The surging number of distillers has paved the way for entrepreneurs to launch their own bars focused solely on gin such as the London Gin Club which stocks over 200 gins and gin “emporium” Heads and Tales in Edinburgh. Could you follow their lead and launch your very own gin bar?
Gin-related business opportunities
Opening a gin bar is one of the most obvious ways to capitalise on the “gin-naissance” trend. London is host to some of the country’s most popular gin bars so if you think gin is the business for you, then take inspiration from the likes of the London Gin Club and Portobello Star; home to the famous Portobello Road Gin.

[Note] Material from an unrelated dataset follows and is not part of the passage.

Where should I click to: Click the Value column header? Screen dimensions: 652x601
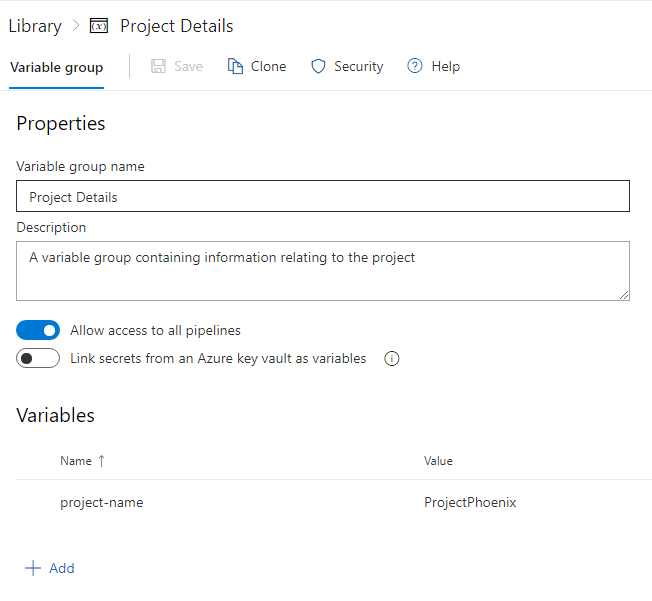pyautogui.click(x=438, y=461)
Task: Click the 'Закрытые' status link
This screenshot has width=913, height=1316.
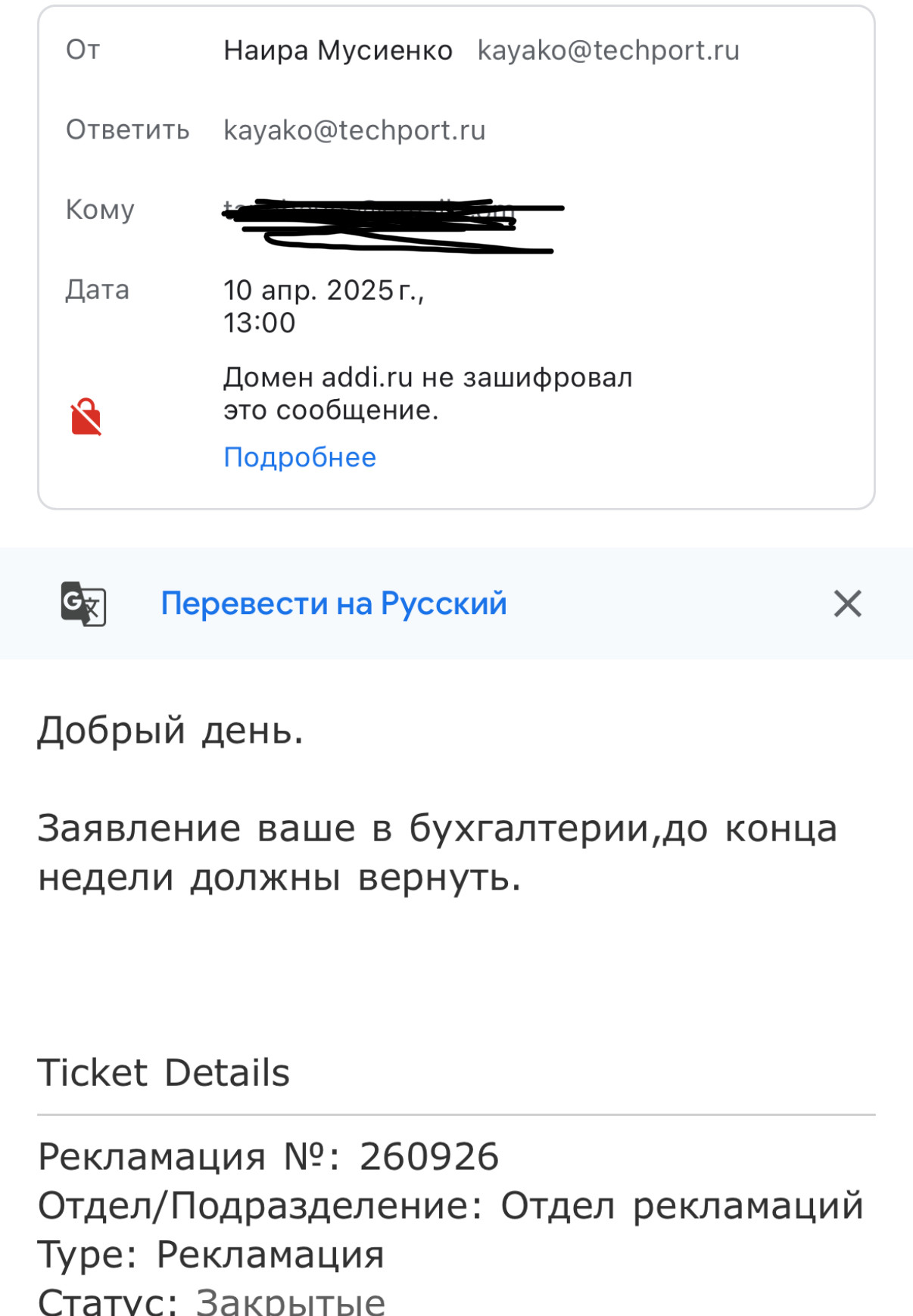Action: tap(291, 1302)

In addition, pop-up gin bars are becoming ever more popular and offer a great way to trial out your business idea: Peters & Co. Gin Palace in Hackney is a good example of a successful gin pop-up.
Becoming a ginsmith and launching your own distillery is another way to enter the market but will require technical expertise and investment. The Gin Foundry offers a useful guide on how to create a craft distillery and advises you to think about a USP when thinking about starting a gin brand; your gin will need to have unique or improved flavours or other selling points to help it stand out.
If it’s an events business you’re looking for, you might want to consider running your own gin-making and cocktail classes. Interest in Waitrose’s gin courses suggests demand is on the up.
For tech-savvy entrepreneurs, 2016 could also be the perfect time to launch your own online gin club and subscription service; comparable to the craft beer services offered by Startups Awards stars Beer52 and HonestBrew. A few entrepreneurs have entered the gin subscription market recently, such as The Gin Crowd, but are relatively early-stage so there’s still an opportunity to disrupt the space.
Nik Koster of drinks agency Garnish Communications is currently involved in launching the ‘World of Gin’ campaign and says that year on year, gin has showed growth in sales with no signs of slowing down. Koster commented:
“A large part of gin’s success has been down to the start-ups and small businesses launching in the category.
“There’s a number of ways for businesses to capitalise on the growing market, with Eventbrite announcing an increase of 25% in gin events there’s a large demand in the market for both the product and new and interesting ways to try the products themselves.
“It’s important to know there’s a lot of competition out there now and to make sure you build a concrete plan, find your USP and stick with it especially if you want to build a business focused on long-term success.”
Chris Wisson, senior drinks analyst at Mintel, added:
“The strong performance of gin continues to stand out within the spirits market, and is widely seen as the most sophisticated type of white spirit by category users.
“One of gin’s sobriquets is ‘Mother’s Ruin’ and the drink still has certain associations with older drinkers, contributing to it being likely to be seen as an older person’s drink and the least likely as a young person’s drink. However, our research indicates that gin is in fact now most likely to be drunk by younger consumers, suggesting that it has a chance to forge a dynamic image and move into even more innovative areas.”